Travessia foi inaugurada pelo governador Leonel Brizola. Paralela à Alberto Pasqualini, ponte Léo Guedes tem fluxo de 10 mil veículos/dia
Crédito: CARLOS QUEIROZ / ESPECIAL / CP

LUCIARA SCHNEID
luciara@correiodopovo.com.br

A ponte Alberto Pasqualini, na BR 392, antiga ligação entre Pelotas e Rio Grande, hoje desativada, teve seu futuro definido pelo Departamento Nacional de Infra-Estrutura de Transportes (Dnit). Após a contratação de empresa para realizar avaliação da estrutura, sem uso há cerca de três décadas, foi confirmada a possibilidade de desenvolver reforço na construção e promover a restauração da ponte, inaugurada em julho de 1963. Edificada ao seu lado no ano de 1974, a ponte Léo Guedes é a atual via pela qual ocorre o deslocamento diário de aproximadamente 10 mil veículos sobre o canal São Gonçalo.
Com a confirmação da duplicação da BR 392, restava ainda definir o trabalho a ser feito no trecho, que poderia gerar problemas de fluxo ao trânsito caso não fosse adaptado. As opções seriam a restauração da Alberto Pasqualini ou, em caso de impossibilidade, a construção de uma nova ponte. De acordo com o superintendente regional do Dnit, Vladimir Casa, foram feitas medições e testes que determinaram a capacidade de reestruturação da ponte. ''Será feito reforço estrutural completo, inclusive com o alargamento da ponte, pois a construção atual é muito estreita'', afirmou.
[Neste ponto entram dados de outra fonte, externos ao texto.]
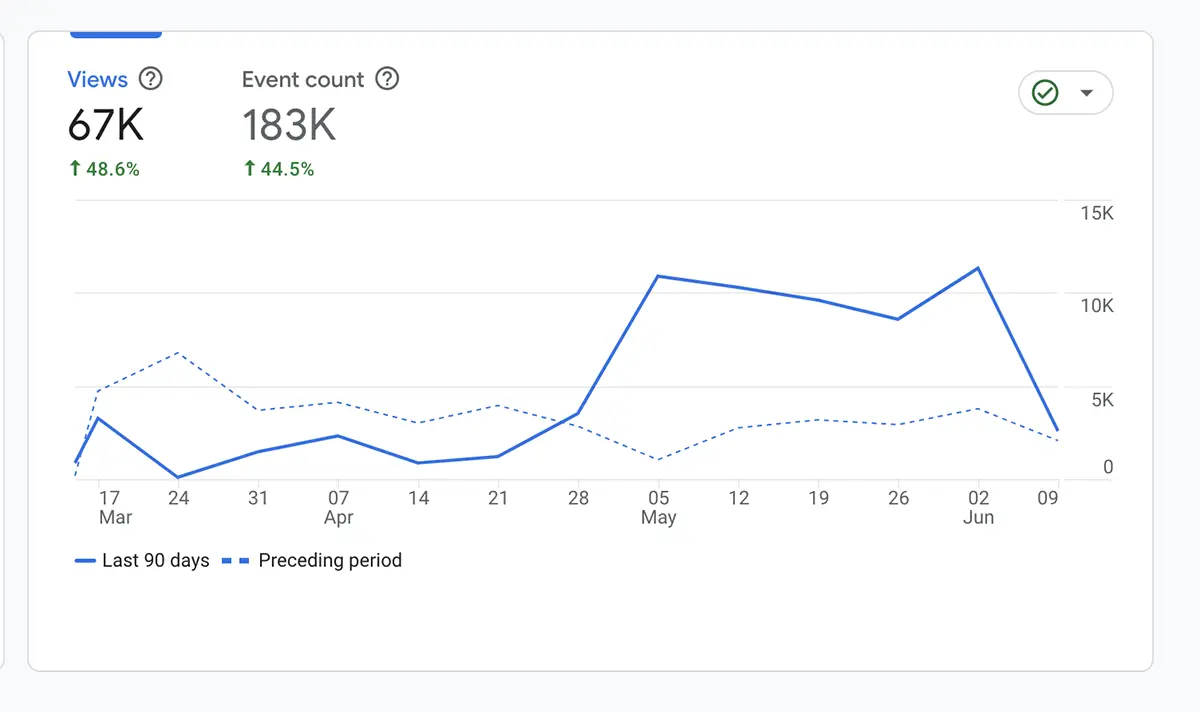Screen dimensions: 1200x712
Task: Click the circled check inside the top-right pill
Action: coord(1045,92)

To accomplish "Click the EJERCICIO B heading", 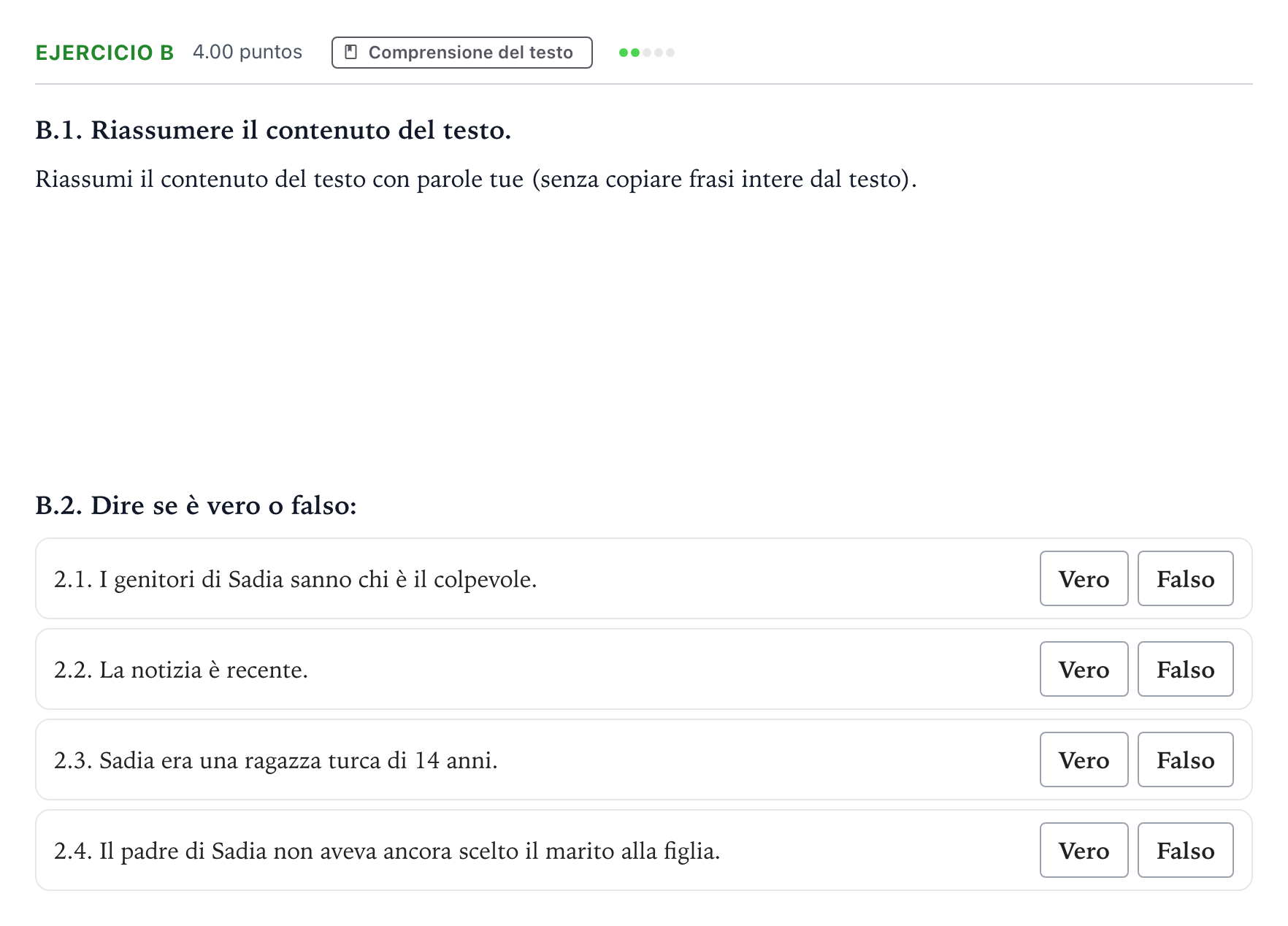I will click(x=104, y=53).
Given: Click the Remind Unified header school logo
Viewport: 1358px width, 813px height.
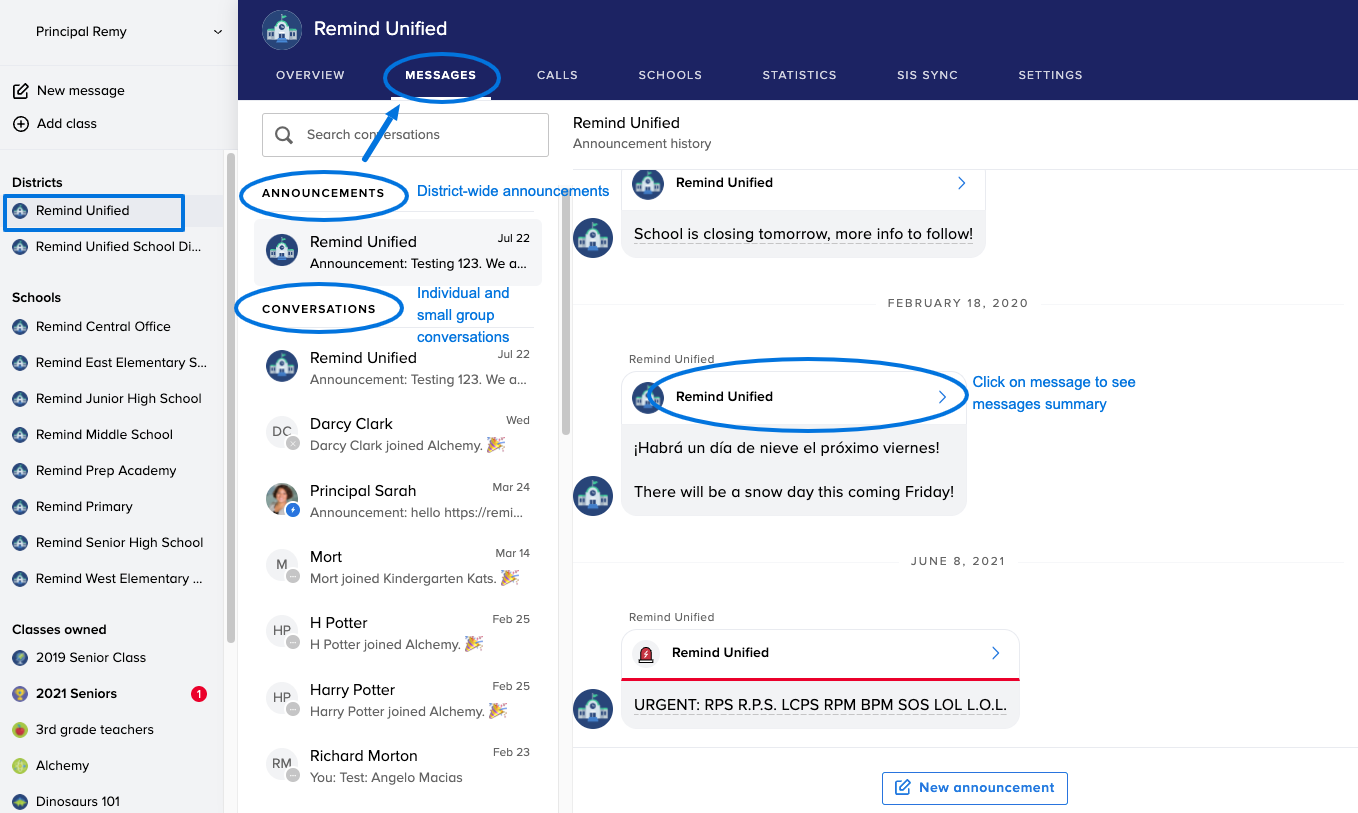Looking at the screenshot, I should (x=282, y=29).
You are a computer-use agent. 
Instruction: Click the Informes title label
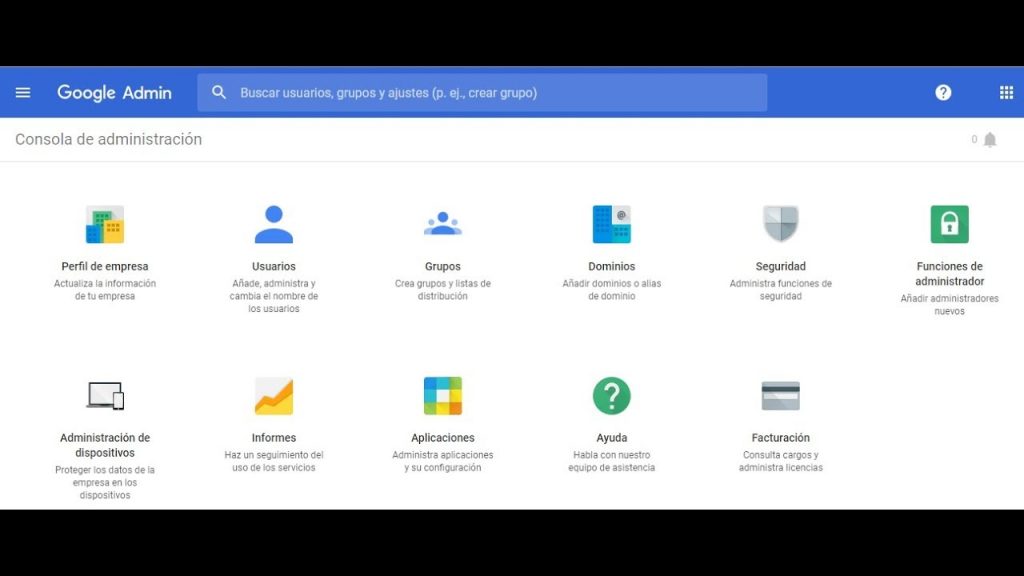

O superintendente informou, no entanto, que ainda não ficou definido como será realizada a obra de restauro, mas confirmou que ela será feita durante a duplicação da BR. A revitalização da ponte é avaliada positivamente também por Rui Klein, gerente de engenharia da Ecosul, concessionária responsável pela manutenção da pista. ''Vai trazer mais segurança e conforto ao trânsito'', disse o engenheiro. ''Se não fosse feito o restauro, a ponte se tornaria um gargalo ao trânsito. Seria um contrassenso não recuperá-la, já que a BR será duplicada e o perímetro urbano de Pelotas também'', diz.
Na década de 1960, o extinto Departamento Nacional de Estradas de Rodagem deu início à construção da ligação entre Pelotas e Rio Grande sobre o canal São Gonçalo. A ponte, batizada com o nome do político Alberto Pasqualini, foi inaugurada em julho de 1963 pelo então governador Leonel Brizola e, a partir de então, passou a colaborar com o transporte de cargas entre os municípios.
Caminhões maiores passaram a trafegar, na década de 1970, pela ponte com cargas que excediam a capacidade para qual a estrutura foi projetada. Fissuras e deficiências na construção tornaram-se evidentes e, em junho de 1974, a Alberto Pasqualini foi interditada. Hoje, a ponte é utilizada por pedestres, ciclistas, skatistas, pescadores e eventualmente por praticantes de esportes radicais como rapel e pêndulo.